The EU is facing a choice between China and the US

By Philippe Legrain

Europeans cannot agree on how to handle a rising China.

While EU leaders were gathering in Brussels to discuss a more assertive common approach, Chinese President Xi Jinping (習近平) was visiting Rome.

Xi was there to mark Italy’s independent endorsement of the Belt and Road Initiative, his US$1 trillion pan-Eurasian infrastructure investment plan that aims to bolster China’s economic and political influence.

So much for a unified EU stance.

How, then, should the EU engage with China? As the US and China stumble toward a new Cold War, each wants the Europeans in their camp.

US President Donald Trump’s administration barks at Europeans to follow its aggressive lead in confronting China over trade, technology and security, while China woos the EU by pointing to their shared interest in defending the multilateral trading system, the Paris Agreement and the Iran nuclear deal against Trump’s attacks.

Ideally, the EU ought to chart its own course, but as long as it remains weak and divided, it will struggle to do so.

Until recently, the EU considered China a strategic partner — and primarily a source of growth and jobs — but its new draft China strategy, developed by the European Commission and the EU’s External Action Service, is tougher and more nuanced.

China is now regarded simultaneously as a “cooperation partner with whom the EU has closely aligned objectives, a negotiating partner with whom the EU needs to find a balance of interests, an economic competitor in pursuit of technological leadership and a systemic rival promoting alternative models of governance.”

Like their US counterparts, albeit less vehemently, European policymakers increasingly fret about the challenge from an authoritarian, statist and technologically dominant China.

The centralization of power in Xi’s hands and the overtness of his “Made in China 2025” industrial policy, which seeks Chinese dominance in 10 key high-tech sectors, have dashed earlier European hopes for political and economic liberalization.

Europe’s politicians are increasingly receptive to business complaints that China is buying up EU firms and their technologies, while denying reciprocal access to Chinese markets.

Given this, the EU ought to be a natural ally for the US in seeking to open Chinese markets and safeguard foreign investors’ intellectual property, but Trump has no time for allies, labels the EU “a foe” and is threatening a trade war with Europe over its huge trade surplus with the US, notably in cars.

EU policymakers hate Trump’s unilateral protectionism and his “America First” worldview, and they do not trust him, rightly believing that Trump could readily cut a deal with China at the EU’s expense.

As a result, the EU is understandably loath to line up behind Trump’s China policy.
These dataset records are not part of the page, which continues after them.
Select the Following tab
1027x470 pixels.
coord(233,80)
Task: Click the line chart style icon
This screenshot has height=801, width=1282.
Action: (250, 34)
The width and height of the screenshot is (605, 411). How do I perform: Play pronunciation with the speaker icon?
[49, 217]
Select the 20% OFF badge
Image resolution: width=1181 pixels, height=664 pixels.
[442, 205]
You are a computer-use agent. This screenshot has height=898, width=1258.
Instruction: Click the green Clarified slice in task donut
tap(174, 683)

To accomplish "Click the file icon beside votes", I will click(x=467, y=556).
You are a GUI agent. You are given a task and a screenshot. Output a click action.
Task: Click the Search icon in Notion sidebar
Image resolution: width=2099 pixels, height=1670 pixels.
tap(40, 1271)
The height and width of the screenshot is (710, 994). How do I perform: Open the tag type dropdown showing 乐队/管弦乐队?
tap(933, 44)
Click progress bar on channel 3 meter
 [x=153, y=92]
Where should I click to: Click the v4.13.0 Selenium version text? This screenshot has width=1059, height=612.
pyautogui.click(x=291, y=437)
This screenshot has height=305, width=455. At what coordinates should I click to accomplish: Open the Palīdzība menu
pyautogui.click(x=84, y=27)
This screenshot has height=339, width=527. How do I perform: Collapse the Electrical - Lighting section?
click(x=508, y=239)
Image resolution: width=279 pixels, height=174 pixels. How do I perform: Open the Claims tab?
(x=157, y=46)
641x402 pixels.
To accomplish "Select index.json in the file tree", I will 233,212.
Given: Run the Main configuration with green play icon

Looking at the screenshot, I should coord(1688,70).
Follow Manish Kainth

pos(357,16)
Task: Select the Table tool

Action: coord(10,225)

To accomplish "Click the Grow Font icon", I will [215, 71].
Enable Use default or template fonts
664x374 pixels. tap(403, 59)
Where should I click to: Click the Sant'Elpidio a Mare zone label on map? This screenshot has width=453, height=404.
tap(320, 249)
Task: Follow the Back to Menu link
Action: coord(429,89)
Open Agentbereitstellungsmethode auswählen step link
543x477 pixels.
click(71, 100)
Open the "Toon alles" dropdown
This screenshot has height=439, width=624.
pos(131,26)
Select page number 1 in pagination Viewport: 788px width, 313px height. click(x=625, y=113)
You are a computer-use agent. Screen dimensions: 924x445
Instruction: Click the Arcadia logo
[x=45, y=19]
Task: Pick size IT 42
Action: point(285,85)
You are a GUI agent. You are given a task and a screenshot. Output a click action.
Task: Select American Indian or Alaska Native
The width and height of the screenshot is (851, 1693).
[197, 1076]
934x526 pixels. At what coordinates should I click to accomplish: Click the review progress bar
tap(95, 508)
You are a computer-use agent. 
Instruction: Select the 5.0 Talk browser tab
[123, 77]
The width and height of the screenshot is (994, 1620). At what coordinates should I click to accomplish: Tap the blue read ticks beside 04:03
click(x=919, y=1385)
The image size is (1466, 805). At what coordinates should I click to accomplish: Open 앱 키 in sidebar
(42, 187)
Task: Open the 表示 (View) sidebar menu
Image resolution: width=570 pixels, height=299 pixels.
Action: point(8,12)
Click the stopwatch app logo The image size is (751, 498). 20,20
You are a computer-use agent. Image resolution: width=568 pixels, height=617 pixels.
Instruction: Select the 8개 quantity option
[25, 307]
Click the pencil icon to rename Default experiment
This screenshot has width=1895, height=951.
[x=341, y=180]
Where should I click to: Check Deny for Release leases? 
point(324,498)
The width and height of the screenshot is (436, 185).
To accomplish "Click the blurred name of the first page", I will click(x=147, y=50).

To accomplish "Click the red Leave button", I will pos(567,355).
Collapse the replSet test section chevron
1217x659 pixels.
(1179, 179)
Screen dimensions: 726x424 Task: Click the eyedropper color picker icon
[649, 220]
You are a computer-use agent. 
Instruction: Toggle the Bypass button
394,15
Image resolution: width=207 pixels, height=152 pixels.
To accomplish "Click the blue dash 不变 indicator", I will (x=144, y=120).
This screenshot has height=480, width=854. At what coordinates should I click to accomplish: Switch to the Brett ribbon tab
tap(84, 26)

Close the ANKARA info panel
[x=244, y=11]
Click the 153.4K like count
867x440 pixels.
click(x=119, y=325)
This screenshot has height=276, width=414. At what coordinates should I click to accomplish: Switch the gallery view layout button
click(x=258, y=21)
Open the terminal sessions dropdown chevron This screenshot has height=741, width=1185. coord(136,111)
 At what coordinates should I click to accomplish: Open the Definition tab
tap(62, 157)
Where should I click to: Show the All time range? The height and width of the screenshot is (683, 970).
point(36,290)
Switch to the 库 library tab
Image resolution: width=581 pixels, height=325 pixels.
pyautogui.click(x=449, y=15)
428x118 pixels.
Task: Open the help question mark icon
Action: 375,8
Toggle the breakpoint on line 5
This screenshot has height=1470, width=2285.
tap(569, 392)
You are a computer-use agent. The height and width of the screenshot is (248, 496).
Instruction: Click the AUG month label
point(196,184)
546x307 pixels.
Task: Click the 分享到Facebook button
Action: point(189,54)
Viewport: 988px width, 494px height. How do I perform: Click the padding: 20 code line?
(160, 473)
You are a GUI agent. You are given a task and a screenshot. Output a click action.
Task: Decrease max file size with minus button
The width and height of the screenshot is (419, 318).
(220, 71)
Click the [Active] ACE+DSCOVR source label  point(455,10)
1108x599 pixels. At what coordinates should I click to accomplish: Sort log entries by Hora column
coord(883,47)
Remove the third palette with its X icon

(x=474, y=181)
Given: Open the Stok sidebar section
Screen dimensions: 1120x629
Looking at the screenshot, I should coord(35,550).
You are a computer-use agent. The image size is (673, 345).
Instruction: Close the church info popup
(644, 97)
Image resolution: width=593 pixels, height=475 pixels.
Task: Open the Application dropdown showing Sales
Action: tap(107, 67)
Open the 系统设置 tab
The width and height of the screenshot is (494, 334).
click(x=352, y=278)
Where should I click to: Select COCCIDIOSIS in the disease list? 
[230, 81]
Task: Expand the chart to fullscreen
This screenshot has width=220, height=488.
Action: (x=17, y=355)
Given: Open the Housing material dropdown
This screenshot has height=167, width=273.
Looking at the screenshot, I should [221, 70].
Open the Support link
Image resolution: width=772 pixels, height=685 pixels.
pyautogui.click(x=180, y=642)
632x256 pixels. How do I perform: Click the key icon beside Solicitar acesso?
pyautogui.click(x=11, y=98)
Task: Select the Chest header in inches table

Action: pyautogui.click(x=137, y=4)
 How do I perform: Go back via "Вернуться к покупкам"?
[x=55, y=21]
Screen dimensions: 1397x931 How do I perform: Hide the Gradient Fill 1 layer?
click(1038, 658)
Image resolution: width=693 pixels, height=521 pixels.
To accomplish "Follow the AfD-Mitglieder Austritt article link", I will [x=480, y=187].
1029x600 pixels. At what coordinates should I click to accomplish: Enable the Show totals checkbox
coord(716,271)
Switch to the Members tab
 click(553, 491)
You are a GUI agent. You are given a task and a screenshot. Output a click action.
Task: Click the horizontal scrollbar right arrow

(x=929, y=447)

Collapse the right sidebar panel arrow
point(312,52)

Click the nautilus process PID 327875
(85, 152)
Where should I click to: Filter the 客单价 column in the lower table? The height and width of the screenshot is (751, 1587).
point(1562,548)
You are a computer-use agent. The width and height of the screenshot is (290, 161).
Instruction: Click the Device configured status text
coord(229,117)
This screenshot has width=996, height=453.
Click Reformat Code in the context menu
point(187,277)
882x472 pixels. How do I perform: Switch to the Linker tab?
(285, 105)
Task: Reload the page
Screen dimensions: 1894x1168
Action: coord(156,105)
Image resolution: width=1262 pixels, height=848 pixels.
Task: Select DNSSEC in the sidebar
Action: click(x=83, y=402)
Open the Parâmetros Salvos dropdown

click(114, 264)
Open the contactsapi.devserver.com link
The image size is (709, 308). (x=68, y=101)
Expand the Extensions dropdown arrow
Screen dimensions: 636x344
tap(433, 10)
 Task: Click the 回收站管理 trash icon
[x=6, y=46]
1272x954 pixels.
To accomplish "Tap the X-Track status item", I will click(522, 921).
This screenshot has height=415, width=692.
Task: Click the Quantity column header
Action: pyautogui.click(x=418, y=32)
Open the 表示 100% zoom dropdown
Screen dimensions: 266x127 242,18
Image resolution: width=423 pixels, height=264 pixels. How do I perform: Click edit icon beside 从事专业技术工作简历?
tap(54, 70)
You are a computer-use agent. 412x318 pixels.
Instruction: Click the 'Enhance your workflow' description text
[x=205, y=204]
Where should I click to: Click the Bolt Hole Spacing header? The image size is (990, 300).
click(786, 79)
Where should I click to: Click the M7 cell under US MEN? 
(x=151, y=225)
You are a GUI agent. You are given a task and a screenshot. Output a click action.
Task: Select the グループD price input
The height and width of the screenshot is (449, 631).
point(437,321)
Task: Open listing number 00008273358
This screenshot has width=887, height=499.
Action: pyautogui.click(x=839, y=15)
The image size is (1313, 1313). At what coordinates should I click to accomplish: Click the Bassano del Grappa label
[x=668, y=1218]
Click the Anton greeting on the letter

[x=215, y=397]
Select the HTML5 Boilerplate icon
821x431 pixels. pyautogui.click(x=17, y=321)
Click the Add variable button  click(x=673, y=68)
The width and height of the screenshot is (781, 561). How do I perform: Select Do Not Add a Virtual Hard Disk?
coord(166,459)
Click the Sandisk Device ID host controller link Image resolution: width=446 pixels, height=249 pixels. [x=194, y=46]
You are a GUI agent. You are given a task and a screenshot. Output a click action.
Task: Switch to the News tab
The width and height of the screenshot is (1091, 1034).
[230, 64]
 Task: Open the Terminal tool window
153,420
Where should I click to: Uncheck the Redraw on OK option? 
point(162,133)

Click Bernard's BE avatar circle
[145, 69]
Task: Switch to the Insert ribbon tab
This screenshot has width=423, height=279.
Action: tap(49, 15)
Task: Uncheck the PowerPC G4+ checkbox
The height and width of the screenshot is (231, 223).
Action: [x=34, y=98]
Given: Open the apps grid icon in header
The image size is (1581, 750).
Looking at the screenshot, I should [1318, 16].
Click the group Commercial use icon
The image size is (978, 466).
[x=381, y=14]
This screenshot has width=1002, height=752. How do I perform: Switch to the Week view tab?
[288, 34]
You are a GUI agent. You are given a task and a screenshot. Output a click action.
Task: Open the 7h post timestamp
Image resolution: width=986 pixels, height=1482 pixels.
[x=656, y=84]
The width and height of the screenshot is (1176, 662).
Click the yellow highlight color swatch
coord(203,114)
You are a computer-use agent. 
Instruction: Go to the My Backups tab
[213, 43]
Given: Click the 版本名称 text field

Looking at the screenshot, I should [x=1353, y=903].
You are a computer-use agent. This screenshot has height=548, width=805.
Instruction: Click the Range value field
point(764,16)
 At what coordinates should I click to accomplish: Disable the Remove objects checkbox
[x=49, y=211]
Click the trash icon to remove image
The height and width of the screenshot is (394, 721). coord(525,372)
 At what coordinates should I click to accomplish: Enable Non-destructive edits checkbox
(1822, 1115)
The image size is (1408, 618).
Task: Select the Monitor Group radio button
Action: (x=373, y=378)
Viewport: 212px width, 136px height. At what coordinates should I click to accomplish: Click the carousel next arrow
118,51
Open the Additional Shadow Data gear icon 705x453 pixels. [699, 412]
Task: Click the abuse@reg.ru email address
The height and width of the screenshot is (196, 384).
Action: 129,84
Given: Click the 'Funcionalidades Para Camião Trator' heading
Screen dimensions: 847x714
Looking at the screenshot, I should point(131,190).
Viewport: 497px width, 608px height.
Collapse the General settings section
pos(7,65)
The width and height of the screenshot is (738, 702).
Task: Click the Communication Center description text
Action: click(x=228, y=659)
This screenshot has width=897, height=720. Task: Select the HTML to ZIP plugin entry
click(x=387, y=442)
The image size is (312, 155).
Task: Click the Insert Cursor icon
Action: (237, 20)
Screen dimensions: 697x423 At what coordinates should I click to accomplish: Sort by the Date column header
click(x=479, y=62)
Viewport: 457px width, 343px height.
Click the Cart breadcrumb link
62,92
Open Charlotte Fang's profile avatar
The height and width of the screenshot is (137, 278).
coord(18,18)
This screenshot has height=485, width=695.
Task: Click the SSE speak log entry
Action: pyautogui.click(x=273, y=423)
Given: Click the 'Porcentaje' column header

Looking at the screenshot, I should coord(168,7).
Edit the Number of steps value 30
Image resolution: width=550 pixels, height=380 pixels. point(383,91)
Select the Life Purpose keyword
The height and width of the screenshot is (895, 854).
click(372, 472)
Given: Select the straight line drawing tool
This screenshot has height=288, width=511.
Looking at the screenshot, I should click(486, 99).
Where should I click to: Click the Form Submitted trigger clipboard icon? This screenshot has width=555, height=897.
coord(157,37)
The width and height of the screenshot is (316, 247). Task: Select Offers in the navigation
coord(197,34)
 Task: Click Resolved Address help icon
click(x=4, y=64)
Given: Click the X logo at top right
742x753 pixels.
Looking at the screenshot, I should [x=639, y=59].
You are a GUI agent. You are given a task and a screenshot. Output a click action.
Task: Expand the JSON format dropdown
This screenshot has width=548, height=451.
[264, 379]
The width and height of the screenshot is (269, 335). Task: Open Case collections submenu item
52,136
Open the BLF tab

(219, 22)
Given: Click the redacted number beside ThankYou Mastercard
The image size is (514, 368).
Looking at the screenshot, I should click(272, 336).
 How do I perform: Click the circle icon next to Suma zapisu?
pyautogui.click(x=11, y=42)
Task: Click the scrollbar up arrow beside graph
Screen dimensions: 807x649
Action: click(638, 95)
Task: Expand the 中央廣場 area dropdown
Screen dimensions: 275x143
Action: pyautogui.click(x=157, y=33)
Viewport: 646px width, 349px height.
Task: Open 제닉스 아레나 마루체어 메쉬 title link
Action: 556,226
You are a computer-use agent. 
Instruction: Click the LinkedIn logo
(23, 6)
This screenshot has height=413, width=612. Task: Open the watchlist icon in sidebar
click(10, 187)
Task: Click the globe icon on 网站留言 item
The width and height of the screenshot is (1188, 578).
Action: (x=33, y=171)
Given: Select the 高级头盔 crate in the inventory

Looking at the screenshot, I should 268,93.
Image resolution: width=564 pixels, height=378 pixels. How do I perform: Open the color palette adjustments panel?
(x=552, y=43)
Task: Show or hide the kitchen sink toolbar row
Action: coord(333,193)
That provides an opening for China, which makes all the right noises about multilateralism and has a genuine interest — at least for now — in sustaining the open, rules-based international system.

Furthermore, it engages seriously with the EU; Chinese Premier Li Keqiang (李克強) was due in Brussels yesterday for the annual EU-China summit.

However, at the same time, China is undermining the EU by negotiating with European governments bilaterally and playing them off against each other.

In this regard, China has established the so-called “16+1” forum to engage with 16 nations in central and eastern Europe, 11 of which are EU members.